# [Exercise directions]
According to the article on Museveni's rule, why is it hard for Museveni to hold back from using force? Answer in one to three sentences.

───── Source passage

Museveni’s rule by violence sends clear message to opponents
The rule of Uganda’s President Yoweri Museveni has always relied on armed force, explains Anders Sjögren, researcher at the Department of Government, Uppsala University. But why has the run-up to the 14 January elections been the most violent in decades?
In Uganda, where President Museveni has a firm grip on both the security and election apparatuses, there is little room for political contestation. When the country’s Electoral Commission, which is appointed by the president, declared the 2021 vote a “scientific election”, where public rallies would be restricted to stop the spread of Covid-19, it seemed the vote would be even less of an eventful affair.
However, the run-up turned out to be the most violent since the start of competitive elections for the presidency in 1996. Security forces have clamped down hard on several opposition contenders and the media. Clashes between security forces and supporters of opposition National Unity Platform leader and presidential candidate Robert Kyagulanyi (also known as Bobi Wine) have been particularly violent. Officially, at least 54 people died in riots accross the country between 18 and 20 November.
“Coercion is more extensive and intensive compared to previous elections”, says Sjögren, who runs a research project on contested elections and street protests with NAI researcher Jesper Bjarnesen.
To understand the president’s readiness to use coercion one must look at the country’s violent history and how Museveni came to power, Sjögren explains. The ruling National Resistance Movement came to power after a rebellion. It has its origins in a guerrilla army that turned into a political movement and later a political party.
Before Museveni took over, Uganda had been characterised by instability for close to two decades: first with brutal violence under military dictatorship and then by civil war. Museveni promised to restore stability and security for the population – and this was the key basis of his credibility and support, Sjögren says.
“Museveni has always reminded Ugandans that he came to power through the gun, and he will stay in power with the help of the gun. That has been expressed both in term of threats towards opponents who try to unseat him, and as a promise to political supporters that his military strength will provide the security they want“.
In the 2021 elections, Museveni’s main political opponent is musician-turned-politician Robert Kyagulanyi. Appealing to young people who wish to see a change of government, Kyagulanyi is a strong challenger.
Sjögren believes that Museveni has learned from his mistake in the 2001 elections when he was taken by surprise by the campaign of Kizza Besigye, Museveni’s former physician, who turned against his former master to challenge him.
“Kyagulanyi and Besigye have the same type of appeal and can mobilise the same constituencies: urban areas, the relatively poor and so on. In many ways, Kyagulanyi is a continuation of Besigye: they both express and symbolise radical defiance of Museveni. However, in some ways he represents something new: he is young and has an artist’s background. Also, unlike Besigye, Kyagulanyi is from the important Buganda region, which might add further uncertainty for Museveni in how to deal with him”, Sjögren says.
The government’s firm actions against Kyagulanyi’s campaign sends important messages, both to the opposition and also to potential challengers within Museveni’s own party and the security apparatus.
“So far, Museveni has been good at controlling people by reshuffling and demoting them. But he has created more enemies than friends over the years. His latest use of force is a way of sending a very clear message to his challengers: ‘Don’t try it, we will crush you’”.
In the past, Museveni has tried to appeal to the public with ideological and nationalistic posturing. Also, now as before, he is using money to win the support of insiders and buy off opposition. However, unlike many other political leaders in Africa and elsewhere he has always looked on violence as a preferred option rather than a last resort, according to Sjögren.
“If an autocratic leader has put so much emphasis on military capacity for so long, in both rhetoric and practice, it is hard for him to hold back.”
If he does, he risks coming across as being weak, Sjögren concludes.

──────────
───── Entries shown

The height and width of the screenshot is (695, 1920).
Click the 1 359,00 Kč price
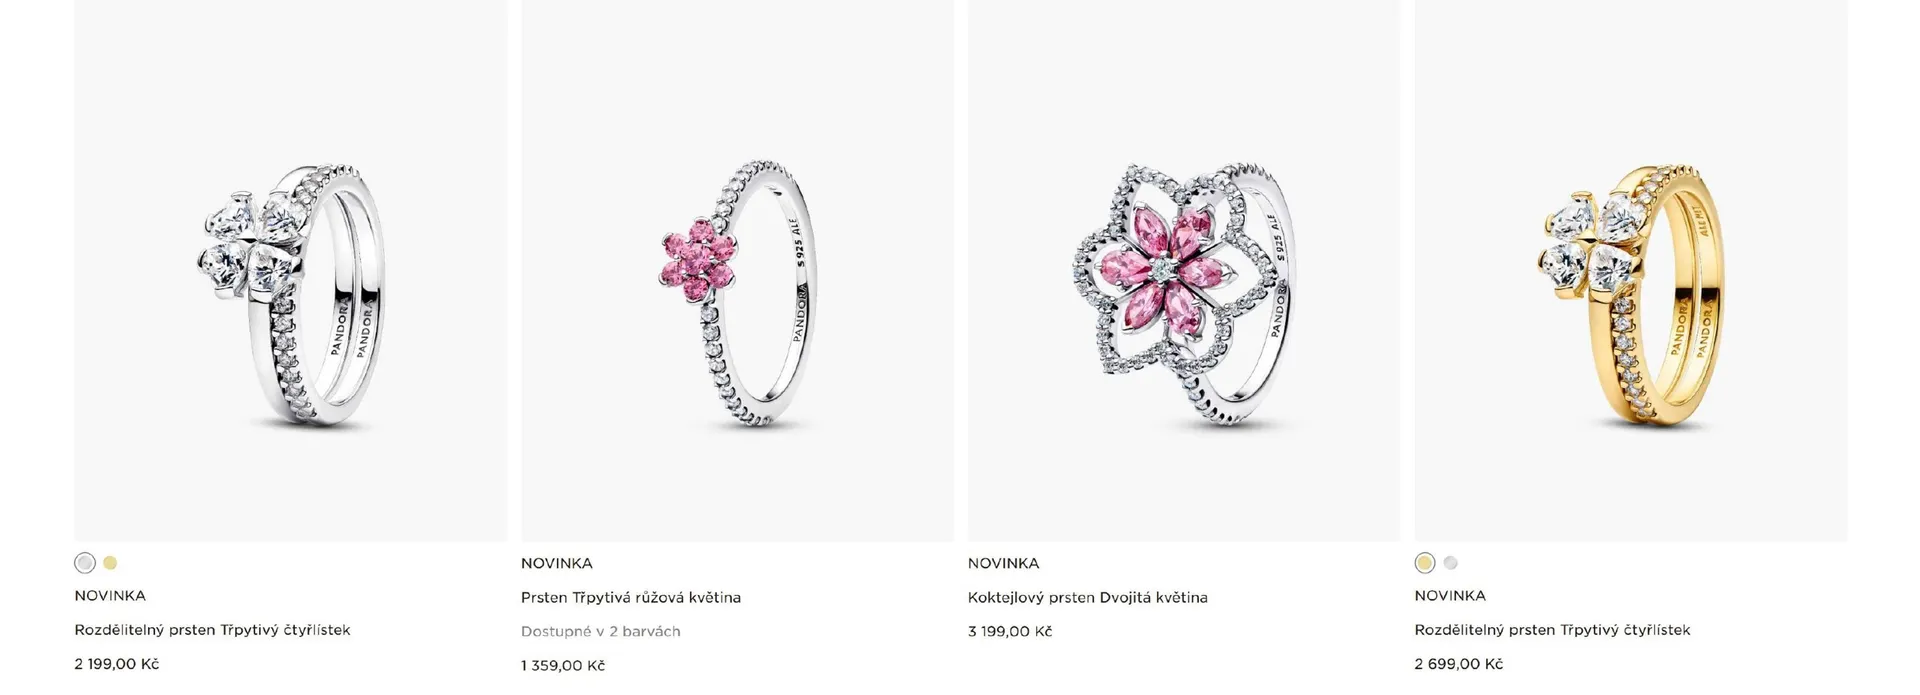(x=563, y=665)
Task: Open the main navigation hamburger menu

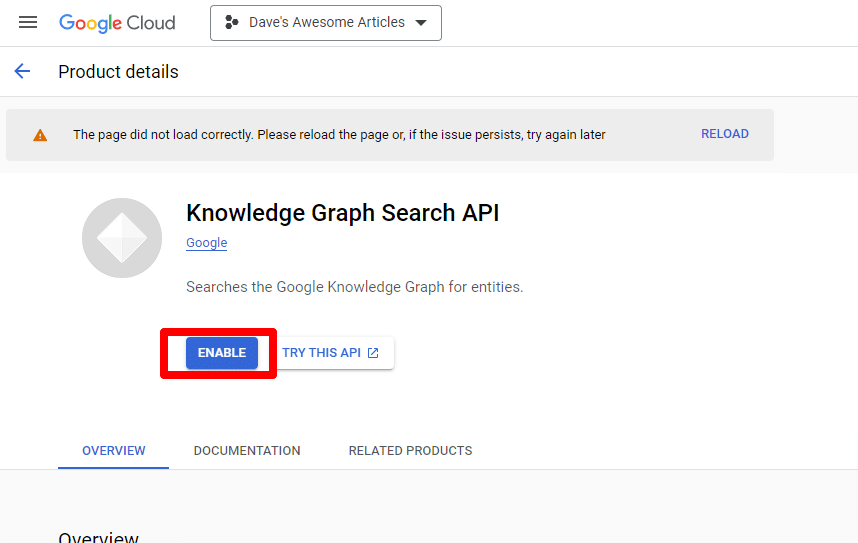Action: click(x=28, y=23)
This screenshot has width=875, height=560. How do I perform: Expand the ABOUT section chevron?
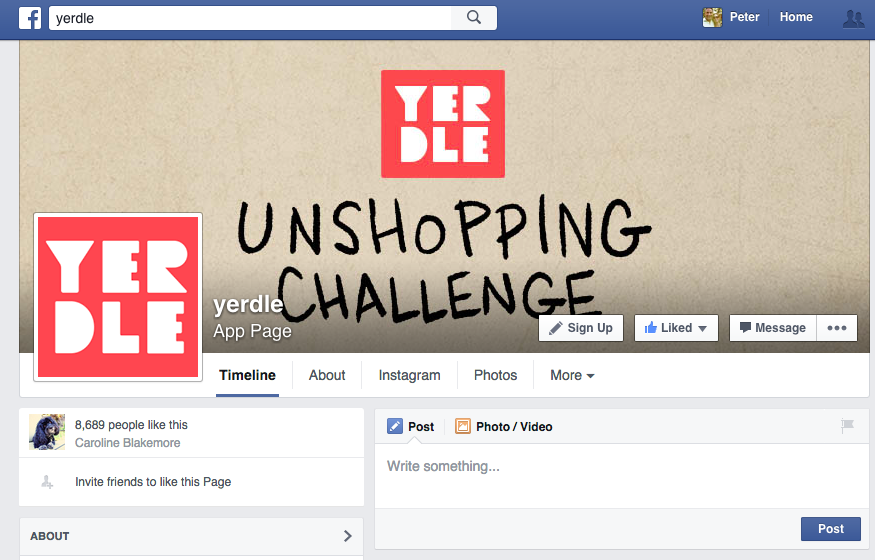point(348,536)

──────────

# [Exercise result]
He has put heavy emphasis on military capacity for a long time, in both rhetoric and practice, so restraint does not come easily. If he holds back, he risks appearing weak.